Reichart et al. mentioned that usually the solid tumor shows any one pattern but it is not unusual to observe both pattern in the same lesion. In the present case, follicular and plexiform patterns both were observed with odontogenic cells showing plexiform arrangement predominantly. Cystic degeneration is observed in both types, follicular variety leads to microcyst formation within the islands and in plexiform variety cystic changes are observed due to stromal degeneration. Despite its benign course, recurrence rate is almost 60% for solid ameloblastoma.
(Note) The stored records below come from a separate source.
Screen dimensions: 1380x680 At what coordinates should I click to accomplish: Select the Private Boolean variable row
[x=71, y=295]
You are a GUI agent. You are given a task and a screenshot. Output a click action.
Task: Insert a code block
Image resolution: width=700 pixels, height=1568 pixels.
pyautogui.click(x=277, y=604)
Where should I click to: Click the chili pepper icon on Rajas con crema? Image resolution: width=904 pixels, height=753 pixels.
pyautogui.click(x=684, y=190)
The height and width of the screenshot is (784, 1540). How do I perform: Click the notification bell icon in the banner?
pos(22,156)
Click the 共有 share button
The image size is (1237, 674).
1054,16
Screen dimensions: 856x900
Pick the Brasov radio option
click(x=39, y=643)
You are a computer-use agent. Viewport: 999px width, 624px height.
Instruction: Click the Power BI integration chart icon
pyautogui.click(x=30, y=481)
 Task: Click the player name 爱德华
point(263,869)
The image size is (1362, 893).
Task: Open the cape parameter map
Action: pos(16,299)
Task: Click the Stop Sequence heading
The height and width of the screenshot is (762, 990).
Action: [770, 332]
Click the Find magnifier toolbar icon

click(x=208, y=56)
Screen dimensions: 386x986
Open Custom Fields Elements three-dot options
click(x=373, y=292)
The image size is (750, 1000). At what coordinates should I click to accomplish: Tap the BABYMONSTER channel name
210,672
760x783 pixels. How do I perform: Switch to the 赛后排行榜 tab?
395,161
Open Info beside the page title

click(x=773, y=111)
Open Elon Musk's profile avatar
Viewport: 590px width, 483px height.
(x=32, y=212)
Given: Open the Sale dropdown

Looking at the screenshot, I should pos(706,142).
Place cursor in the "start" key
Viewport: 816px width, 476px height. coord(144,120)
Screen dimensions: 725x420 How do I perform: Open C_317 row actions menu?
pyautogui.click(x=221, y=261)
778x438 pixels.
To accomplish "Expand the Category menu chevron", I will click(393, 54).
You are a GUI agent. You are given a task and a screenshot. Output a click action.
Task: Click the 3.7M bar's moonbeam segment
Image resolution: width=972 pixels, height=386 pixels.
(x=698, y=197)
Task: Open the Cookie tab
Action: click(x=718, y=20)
Therefore, it is vital to examine primary or recurrent state of neoplasm and anatomical location with long term follow up following treatment.9, 10
Conclusion
Given the biologic behavior of ameloblastoma, the potential for clinical, radiographic and histopathological confusions to differentiate ameloblastoma from odontogenic cysts, and other odontogenic tumors is very likely to occur, where in V and G criteria can be considered useful in differential diagnosis. Complete reliability on V and G criteria must be done with vigilance as histopathological subtypes of ameloblastoma may not show all features of the gold standard criteria.